## SELECTED PASSAGE

Measuring Cross-Die Variations in FPGA Performance
This is a graduate-level term project in error-efficient computing. Our project was to try measuring LUT speed for every tile individually on a Lattice iCE40 FPGA, using a 1BitSquared iCEBreaker dev board.
Paper Summary
Process variations are a constant in chip manufacturing, but these do not have to be a limitation. In software systems, there is significant research into full-system support for approximation-aware computing, including programming languages, compilers, and runtime environments. In FPGAs, though, this same treatment has not yet been applied to the equivalent stages of HDL, synthesis, and place-and-route.
Similar to the process variations in SRAM cells, performance varies across the die, but is locally consistent. Measuring these variations is a prerequisite for place-and-route support in the same way that a map of RAM cell characteristics is a prerequisite for error-efficient memory allocation.

## DATA SUPPLIED
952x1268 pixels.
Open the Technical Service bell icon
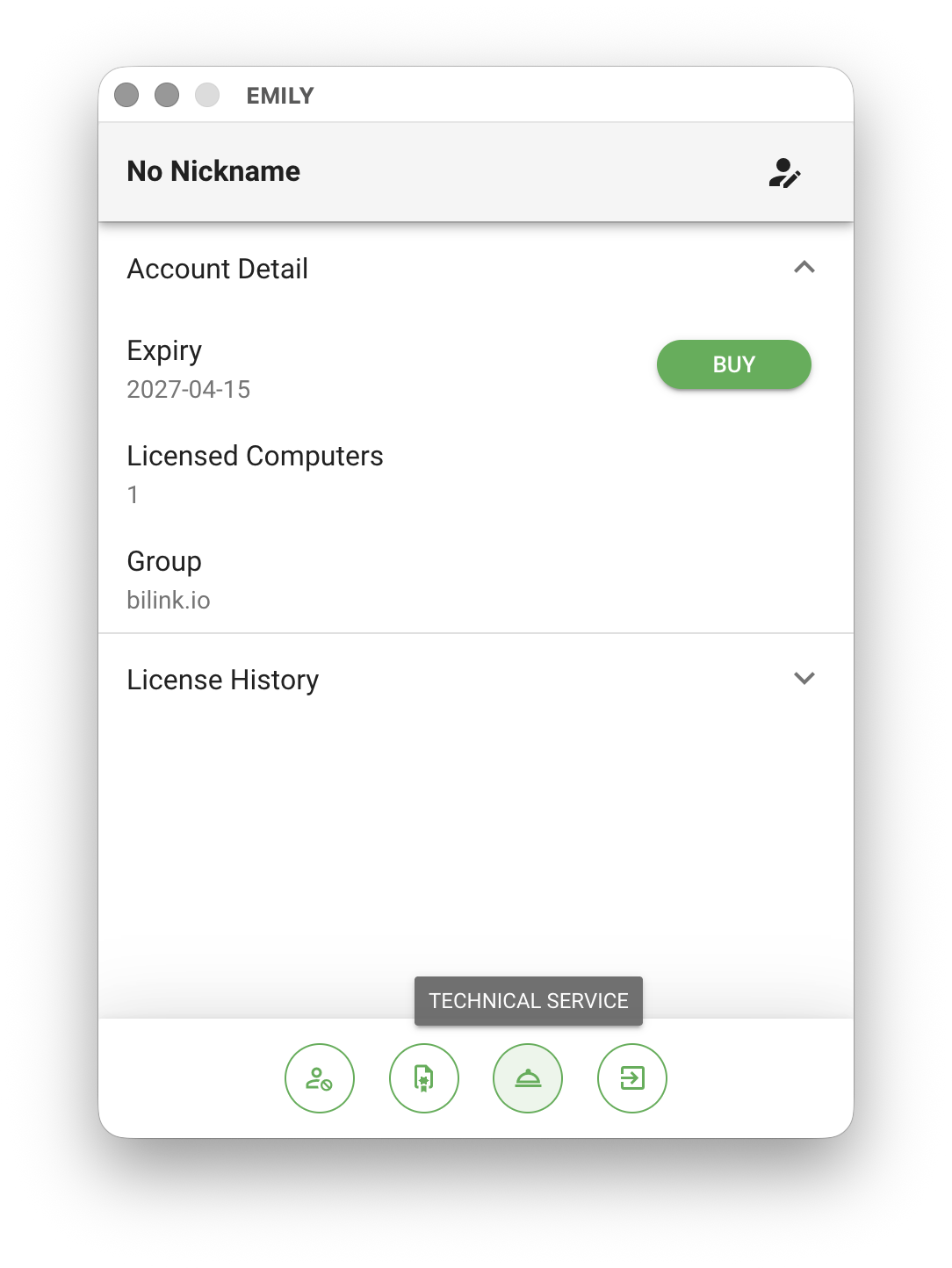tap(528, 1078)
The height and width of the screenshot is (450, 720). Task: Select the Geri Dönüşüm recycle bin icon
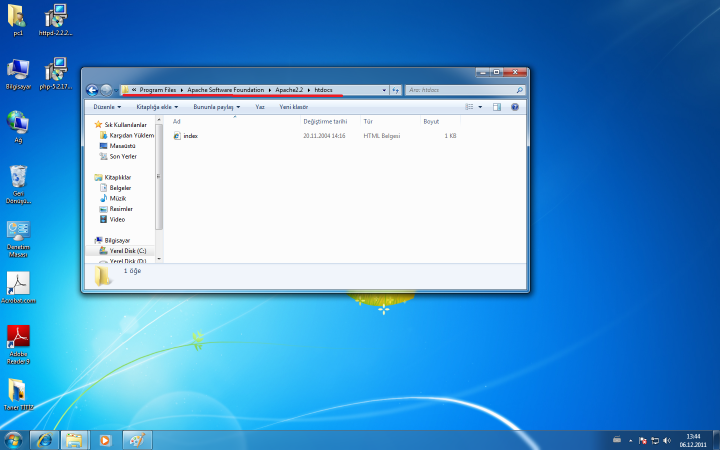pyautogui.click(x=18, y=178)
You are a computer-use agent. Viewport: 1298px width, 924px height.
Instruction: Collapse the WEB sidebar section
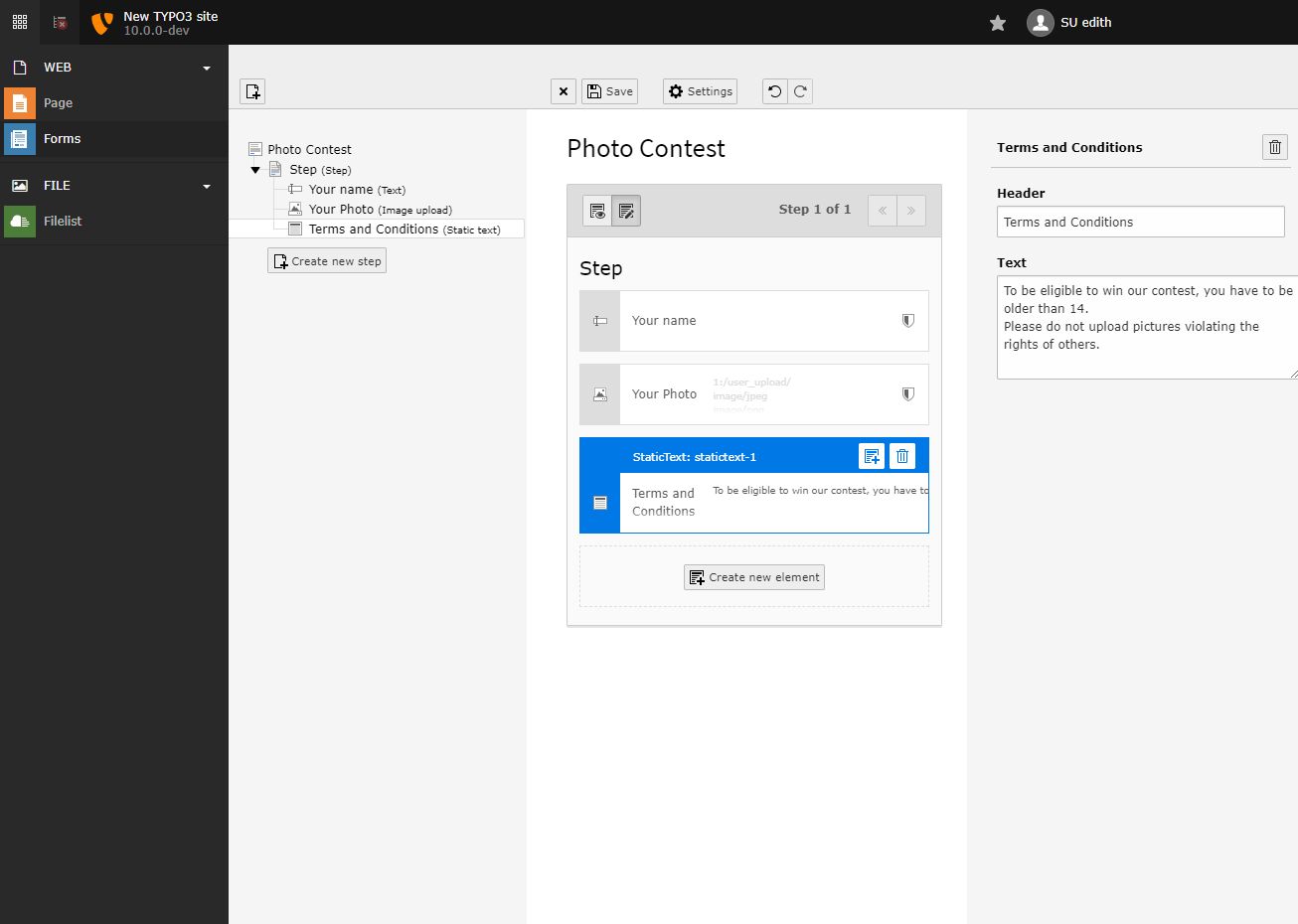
...
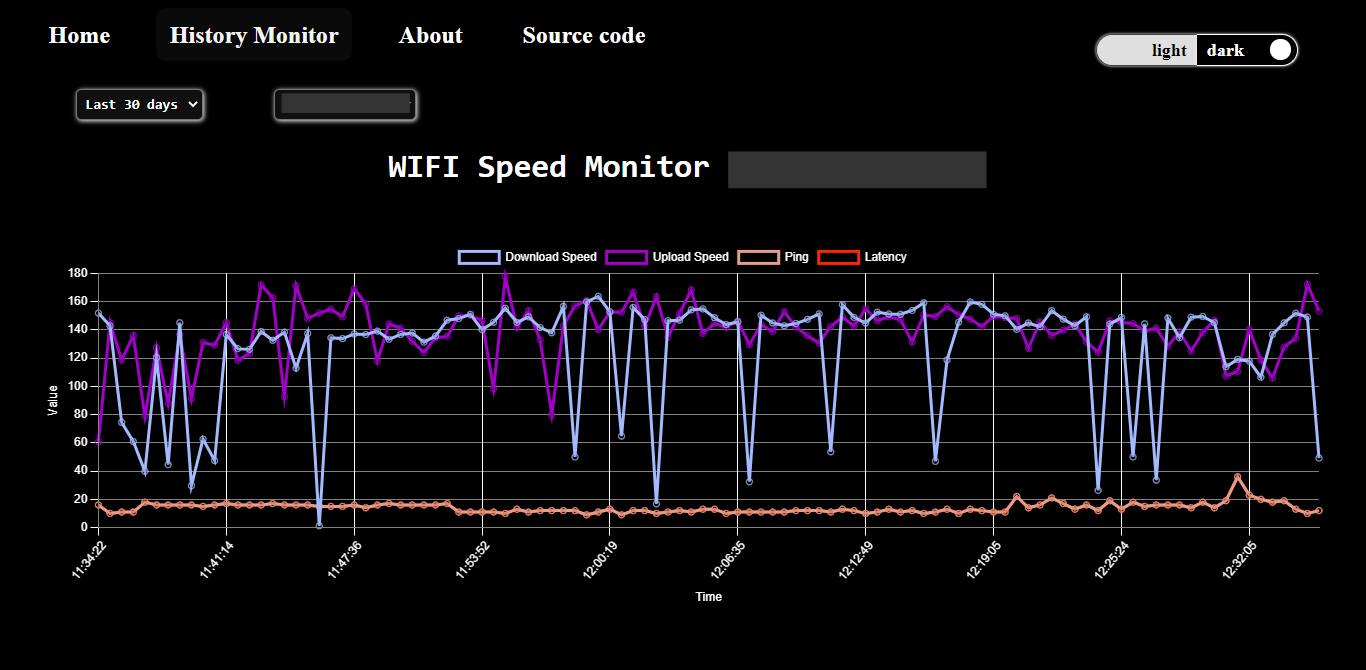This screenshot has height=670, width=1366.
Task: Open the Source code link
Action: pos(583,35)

## THE TASK
Please summarize the FPGA write-up in two sentences. The rows are from a different source than the FPGA write-up.

## FINISHED TASK
A graduate-level term project in error-efficient computing tried to measure LUT speed for every tile individually on a Lattice iCE40 FPGA, using a 1BitSquared iCEBreaker dev board. Software systems already have significant research into approximation-aware support, but FPGAs have not yet had this treatment at the HDL, synthesis, and place-and-route stages, and measuring performance variations across the die is a prerequisite for place-and-route support.